Information Security Expert Kevin Beaver

The Epstein Files and the email footer that changed nothing

“Here is a rich man who is the victim of a painful and persistent disease as the result of gluttony. He is willing to give large sums of money to get rid of it, but he will not sacrifice his gluttonous desires. He wants to gratify his taste for rich and unnatural viands and have his health as well. Such a man is totally unfit to have health, because he has not yet learned the first principles of a healthy life.” — James Allen, As a Man Thinketh

An email footer is not a privacy or security control. But you wouldn’t know that from the way people treat them.

The word CONFIDENTIAL appears at the bottom of emails across virtually every industry. Bolded.
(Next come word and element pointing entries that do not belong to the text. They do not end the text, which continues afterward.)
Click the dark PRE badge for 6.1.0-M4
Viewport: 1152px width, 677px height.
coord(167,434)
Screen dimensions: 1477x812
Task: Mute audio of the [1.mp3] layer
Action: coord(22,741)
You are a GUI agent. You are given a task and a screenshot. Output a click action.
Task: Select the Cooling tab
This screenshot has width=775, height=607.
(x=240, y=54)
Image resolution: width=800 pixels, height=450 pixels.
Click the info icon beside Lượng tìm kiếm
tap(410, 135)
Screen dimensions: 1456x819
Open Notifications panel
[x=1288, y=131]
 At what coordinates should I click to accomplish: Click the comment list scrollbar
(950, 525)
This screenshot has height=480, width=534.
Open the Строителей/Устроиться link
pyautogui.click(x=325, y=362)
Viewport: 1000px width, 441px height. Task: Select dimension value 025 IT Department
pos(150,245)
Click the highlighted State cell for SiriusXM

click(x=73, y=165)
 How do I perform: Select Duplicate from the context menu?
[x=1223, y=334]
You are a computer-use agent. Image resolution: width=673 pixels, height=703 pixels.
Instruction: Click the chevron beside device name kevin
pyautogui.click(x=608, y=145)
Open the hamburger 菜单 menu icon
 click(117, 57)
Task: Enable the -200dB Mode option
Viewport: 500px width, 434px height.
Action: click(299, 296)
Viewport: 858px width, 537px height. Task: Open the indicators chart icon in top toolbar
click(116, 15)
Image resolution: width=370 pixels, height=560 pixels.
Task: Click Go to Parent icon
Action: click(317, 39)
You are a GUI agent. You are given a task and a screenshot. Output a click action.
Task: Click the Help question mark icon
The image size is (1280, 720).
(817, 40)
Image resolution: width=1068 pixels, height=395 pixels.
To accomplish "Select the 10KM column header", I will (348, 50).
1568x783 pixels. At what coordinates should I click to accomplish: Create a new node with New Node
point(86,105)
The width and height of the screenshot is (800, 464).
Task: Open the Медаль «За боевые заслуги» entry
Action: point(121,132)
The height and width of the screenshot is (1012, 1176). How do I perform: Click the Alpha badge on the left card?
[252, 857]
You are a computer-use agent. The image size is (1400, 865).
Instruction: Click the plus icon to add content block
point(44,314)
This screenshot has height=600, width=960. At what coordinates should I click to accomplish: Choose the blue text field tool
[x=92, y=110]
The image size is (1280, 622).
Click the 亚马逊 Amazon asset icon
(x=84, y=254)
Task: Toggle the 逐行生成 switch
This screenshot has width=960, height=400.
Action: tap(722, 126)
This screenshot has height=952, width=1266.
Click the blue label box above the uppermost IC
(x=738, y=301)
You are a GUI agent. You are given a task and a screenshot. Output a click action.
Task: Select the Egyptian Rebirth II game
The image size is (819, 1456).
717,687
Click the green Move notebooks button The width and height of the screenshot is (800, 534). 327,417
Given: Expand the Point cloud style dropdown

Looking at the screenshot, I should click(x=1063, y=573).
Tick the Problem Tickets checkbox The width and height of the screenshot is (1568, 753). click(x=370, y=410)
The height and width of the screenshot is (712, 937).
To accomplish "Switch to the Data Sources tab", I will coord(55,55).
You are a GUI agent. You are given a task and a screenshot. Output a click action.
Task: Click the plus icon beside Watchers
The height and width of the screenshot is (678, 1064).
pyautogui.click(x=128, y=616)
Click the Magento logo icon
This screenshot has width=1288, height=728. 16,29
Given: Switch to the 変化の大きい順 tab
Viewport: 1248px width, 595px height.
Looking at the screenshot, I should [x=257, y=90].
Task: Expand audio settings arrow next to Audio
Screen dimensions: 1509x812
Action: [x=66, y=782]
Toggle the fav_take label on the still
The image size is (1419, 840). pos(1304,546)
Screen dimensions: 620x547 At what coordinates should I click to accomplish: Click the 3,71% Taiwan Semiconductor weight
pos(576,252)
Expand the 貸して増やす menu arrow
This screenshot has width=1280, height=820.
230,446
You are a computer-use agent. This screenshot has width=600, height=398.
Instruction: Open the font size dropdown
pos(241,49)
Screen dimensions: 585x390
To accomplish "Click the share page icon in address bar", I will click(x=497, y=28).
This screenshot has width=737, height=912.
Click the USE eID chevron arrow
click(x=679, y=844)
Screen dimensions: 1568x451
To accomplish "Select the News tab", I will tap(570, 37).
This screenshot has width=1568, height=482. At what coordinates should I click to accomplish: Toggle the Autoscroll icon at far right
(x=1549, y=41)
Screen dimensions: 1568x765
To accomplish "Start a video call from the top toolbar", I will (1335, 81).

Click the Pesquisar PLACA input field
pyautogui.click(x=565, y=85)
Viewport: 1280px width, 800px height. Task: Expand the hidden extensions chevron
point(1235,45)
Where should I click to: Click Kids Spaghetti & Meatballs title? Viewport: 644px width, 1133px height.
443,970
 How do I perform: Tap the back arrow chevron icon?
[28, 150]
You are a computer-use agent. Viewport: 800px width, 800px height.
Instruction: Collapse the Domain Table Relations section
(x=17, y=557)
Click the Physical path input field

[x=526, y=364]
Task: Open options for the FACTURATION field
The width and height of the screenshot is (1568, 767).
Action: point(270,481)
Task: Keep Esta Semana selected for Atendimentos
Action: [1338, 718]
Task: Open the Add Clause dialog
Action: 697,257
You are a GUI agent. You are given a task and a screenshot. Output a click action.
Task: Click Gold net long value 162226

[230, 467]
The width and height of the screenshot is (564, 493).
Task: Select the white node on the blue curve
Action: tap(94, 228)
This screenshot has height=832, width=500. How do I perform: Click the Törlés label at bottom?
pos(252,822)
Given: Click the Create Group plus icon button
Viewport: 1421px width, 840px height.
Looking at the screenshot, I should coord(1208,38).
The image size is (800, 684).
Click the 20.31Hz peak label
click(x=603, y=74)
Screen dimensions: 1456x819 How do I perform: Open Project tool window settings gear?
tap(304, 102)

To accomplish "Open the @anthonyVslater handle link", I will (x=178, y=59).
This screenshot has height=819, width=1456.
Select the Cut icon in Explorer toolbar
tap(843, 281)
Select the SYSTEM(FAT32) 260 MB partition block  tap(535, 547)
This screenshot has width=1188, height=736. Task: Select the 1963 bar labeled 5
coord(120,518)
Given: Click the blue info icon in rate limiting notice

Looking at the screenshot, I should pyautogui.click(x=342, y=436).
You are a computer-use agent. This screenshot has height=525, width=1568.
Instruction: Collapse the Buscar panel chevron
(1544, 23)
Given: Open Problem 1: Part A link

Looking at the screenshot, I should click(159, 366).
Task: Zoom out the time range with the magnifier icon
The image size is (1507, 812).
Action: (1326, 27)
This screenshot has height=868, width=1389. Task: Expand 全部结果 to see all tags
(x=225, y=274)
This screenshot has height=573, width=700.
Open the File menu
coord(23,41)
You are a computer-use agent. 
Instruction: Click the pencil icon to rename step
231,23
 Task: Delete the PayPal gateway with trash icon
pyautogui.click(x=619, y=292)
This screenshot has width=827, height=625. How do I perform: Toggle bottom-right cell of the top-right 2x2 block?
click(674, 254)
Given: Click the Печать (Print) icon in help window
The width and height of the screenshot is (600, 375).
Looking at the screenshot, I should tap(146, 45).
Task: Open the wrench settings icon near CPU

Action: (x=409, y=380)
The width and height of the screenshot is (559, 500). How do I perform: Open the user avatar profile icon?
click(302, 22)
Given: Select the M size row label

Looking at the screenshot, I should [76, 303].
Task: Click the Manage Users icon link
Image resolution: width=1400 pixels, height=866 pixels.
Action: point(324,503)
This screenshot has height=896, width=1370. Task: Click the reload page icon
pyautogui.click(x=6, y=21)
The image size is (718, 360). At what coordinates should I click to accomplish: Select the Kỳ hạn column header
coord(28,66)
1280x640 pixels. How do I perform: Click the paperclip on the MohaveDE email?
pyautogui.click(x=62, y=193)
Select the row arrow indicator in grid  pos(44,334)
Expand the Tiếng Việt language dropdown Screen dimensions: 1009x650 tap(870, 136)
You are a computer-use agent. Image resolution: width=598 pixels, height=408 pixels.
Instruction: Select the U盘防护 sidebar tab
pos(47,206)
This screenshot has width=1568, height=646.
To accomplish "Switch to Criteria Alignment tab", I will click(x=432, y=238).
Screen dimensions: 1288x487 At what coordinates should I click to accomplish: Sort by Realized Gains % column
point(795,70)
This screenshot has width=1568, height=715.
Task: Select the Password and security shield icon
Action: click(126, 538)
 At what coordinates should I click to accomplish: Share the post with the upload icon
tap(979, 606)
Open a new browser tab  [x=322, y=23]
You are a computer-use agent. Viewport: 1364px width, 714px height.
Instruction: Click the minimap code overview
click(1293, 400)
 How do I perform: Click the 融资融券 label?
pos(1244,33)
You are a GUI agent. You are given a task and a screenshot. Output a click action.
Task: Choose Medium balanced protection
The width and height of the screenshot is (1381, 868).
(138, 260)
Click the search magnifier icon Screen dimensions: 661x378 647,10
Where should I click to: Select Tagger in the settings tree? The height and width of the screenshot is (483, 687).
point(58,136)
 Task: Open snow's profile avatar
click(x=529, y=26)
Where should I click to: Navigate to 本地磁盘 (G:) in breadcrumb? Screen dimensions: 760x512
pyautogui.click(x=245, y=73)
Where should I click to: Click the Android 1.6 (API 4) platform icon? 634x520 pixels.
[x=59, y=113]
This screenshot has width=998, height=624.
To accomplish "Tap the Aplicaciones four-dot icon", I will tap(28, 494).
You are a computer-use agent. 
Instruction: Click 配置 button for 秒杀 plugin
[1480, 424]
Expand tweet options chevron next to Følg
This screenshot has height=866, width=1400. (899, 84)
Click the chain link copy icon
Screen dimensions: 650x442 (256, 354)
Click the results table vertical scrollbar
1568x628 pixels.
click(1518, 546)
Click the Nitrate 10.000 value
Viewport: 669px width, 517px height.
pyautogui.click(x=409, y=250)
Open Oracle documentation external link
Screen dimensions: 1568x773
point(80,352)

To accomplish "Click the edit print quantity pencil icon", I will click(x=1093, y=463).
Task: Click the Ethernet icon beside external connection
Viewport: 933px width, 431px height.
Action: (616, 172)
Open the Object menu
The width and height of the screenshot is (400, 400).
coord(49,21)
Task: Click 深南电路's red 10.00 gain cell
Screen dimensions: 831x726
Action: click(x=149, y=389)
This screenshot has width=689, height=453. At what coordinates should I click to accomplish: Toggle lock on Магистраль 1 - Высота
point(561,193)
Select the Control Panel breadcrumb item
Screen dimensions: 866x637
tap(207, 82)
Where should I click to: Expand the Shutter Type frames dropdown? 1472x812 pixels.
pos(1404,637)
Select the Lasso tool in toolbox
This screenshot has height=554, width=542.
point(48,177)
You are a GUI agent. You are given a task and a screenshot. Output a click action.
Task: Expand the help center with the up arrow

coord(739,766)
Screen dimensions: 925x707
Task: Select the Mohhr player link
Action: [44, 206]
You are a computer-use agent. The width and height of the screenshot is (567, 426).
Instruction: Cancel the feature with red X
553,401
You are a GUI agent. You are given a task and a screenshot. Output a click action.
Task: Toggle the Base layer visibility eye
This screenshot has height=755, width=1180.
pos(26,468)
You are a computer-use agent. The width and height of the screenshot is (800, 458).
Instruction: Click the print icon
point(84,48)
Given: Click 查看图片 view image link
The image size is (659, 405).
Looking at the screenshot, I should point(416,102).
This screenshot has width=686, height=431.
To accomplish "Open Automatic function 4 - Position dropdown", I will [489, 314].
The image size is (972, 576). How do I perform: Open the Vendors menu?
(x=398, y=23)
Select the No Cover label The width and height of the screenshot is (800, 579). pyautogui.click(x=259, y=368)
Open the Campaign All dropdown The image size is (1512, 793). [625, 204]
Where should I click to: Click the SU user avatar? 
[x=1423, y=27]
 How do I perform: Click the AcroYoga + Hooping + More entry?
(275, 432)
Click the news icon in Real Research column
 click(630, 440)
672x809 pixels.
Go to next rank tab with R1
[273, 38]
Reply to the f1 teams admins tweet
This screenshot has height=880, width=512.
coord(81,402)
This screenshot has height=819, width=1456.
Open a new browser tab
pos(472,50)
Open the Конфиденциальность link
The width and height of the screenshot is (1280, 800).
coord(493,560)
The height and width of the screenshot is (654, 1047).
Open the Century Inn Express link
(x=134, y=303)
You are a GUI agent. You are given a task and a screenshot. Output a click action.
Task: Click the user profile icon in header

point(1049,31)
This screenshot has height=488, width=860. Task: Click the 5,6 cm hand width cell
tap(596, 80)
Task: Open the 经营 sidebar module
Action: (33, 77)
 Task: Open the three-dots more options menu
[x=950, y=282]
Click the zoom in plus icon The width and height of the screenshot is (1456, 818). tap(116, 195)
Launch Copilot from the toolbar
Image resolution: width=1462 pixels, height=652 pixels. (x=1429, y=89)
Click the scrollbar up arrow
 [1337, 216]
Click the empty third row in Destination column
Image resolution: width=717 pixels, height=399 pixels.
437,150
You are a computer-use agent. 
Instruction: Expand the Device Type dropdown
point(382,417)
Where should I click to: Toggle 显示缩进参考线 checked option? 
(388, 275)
Legal-sounding. Sometimes threatening. Management feels covered. Legal feels protected. Checkbox checked.

What actually happens? Emails stamped “CONFIDENTIAL” get forwarded casually, downloaded onto unmanaged devices, and stored indefinitely with zero oversight. No classification standards behind the label. No technical controls restricting access. No auditing to verify how information is handled. The footer creates the appearance of protection while giving people plausible deniability as the proper governance work is left undone.

That disconnect became especially clear when emails surfaced in the Epstein document disclosures, including correspondence from Peter Attia, M.D., complete with a formal confidentiality footer warning that the information was privileged, protected by federal and state privacy laws, and not to be disseminated. Strong language. Authoritative tone. Not meant for public consumption.

Yet there it is, publicly available for anyone to read…

None of that changes how email technology works. A confidentiality disclaimer doesn’t override messaging systems, backups, screenshots, subpoenas, or leaks. It doesn’t prevent forwarding or stop recipients from mishandling content the moment it hits their inbox. And it does nothing to address sender-side risk. If the sending system lacks proper security controls, full-disk encryption, enforced access policies, the email is exposed before it ever reaches the recipient. Legal language at the bottom of a message is not a substitute for any of that.

This brings James Allen’s quote into focus. The assumption that wealth, status, or professional prominence changes how technology works is its own form of indulgence. I wrote about Mark Zuckerberg after his Twitter and Pinterest accounts were compromised because he reused a weak password across multiple platforms. Even tech-savvy people make elementary security mistakes while projecting control. The Epstein disclosures are just the most recent example.

The irony runs deeper. Executives and high-profile individuals are routinely exempt from the security policies that govern everyone around them. Yet they are the highest value targets. The more prominent someone is, the more attractive their data becomes, but the reliance on legacy email habits, unmanaged devices, and sloppy governance continues.

Something else related to this: sending a “secure” link via email to download a document while requiring no credential verification beyond clicking the link. Even platforms that require authentication aren’t as secure as people assume unless multi-factor authentication is enforced. A password alone isn’t sufficient. Without MFA, a “secure” system is often only marginally more protected than one with no access controls at all. If you’re concerned about email exposure, enforce authentication and access controls that reflect those risks. Otherwise you’ve added busywork without meaningful protection.

Modern email infrastructure from major providers is secure in transit. TLS encryption is widely enforced. The problem isn’t data in transit. It’s the before and after. Once an email lands in an inbox, synchronizes to multiple devices, gets backed up, exported, or screenshotted, control becomes impossible. If those devices aren’t using full-disk encryption, one of the most effective baseline controls available is simply not in place.

Information classification and governance have been around for decades. If you intend to protect confidential information, think it through rather than slapping a label on something and hoping for the best. I’ve worked enough breach projects and legal cases as an expert witness to know that investigators and opposing counsel don’t care what your email footer said. They want to know what you actually did.

If confidentiality and privacy are genuine priorities, build the habits and systems that reflect those principles. If they aren’t, don’t pretend that a paragraph at the bottom of an email makes it so.

Perhaps the biggest takeaway: do good in this world and you won’t have to worry about these kinds of things.